@sachisri,
Oylok wrote:
You have 22 numbers. You sample from them with replacement. You want to know the expected number of times you have to draw a number, before you end up drawing each of them at least once. Is that it? Or are you asking something else?
sachisri wrote:
Yes that is exactly what I am looking for.
Well, I honestly don't see how the problem you keep giving us is the necessarily the same as the one I gave you just now, but I'll start talking about the problem that I posed for you.
We generally don't give homework
answers here (I guess?), but I'll tell you what my approach was:
(1) Start by solving this problem instead:
"You have n numbers. You sample from them with replacement. What is the expected number of times you have to draw before you end up drawing each of them at least once?"
(2) Let's give a name to the answer: call it e(n).
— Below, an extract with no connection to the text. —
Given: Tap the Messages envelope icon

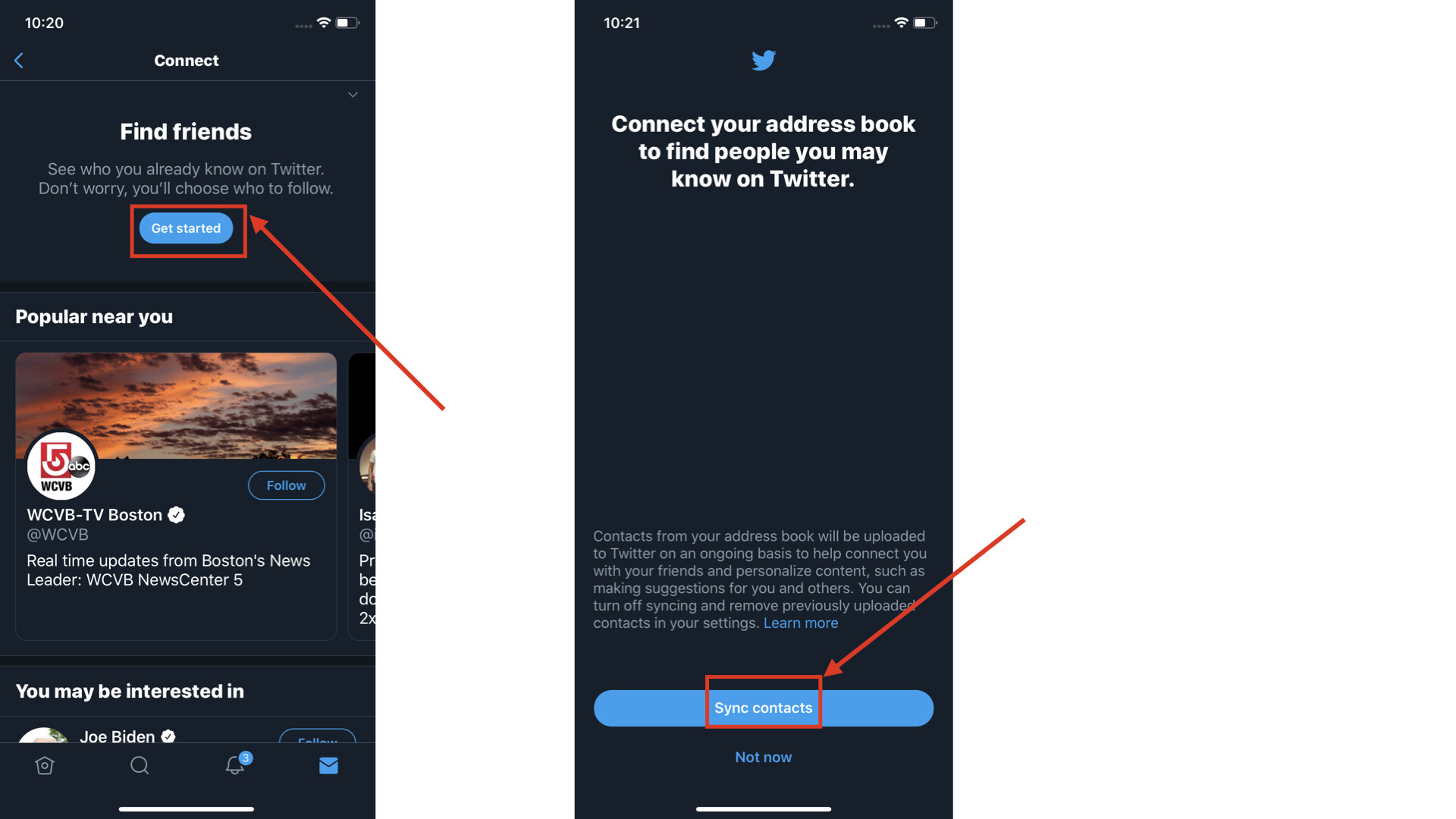Looking at the screenshot, I should click(328, 766).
So e(1) = 1. e(2) = 3, because it takes you one draw to come up with the first distinct number, and from that point it should take you 2 draws on average to get a second distinct number.
(3) Try to find a formula for e(n) in terms of e(n-1). (That's called a "recursive formula" for e(n).)
(4) Guess the formula for e(n) in terms of n, just by looking at the recursive formula, and figuring out creative ways of writing e(3), e(4), etc. If I'm right, the answer turns out to be n multiplied by the nth partial sum of a well-known infinite series.
There's probably a clever, more logical way of doing the problem. But that was my own "hack" approach.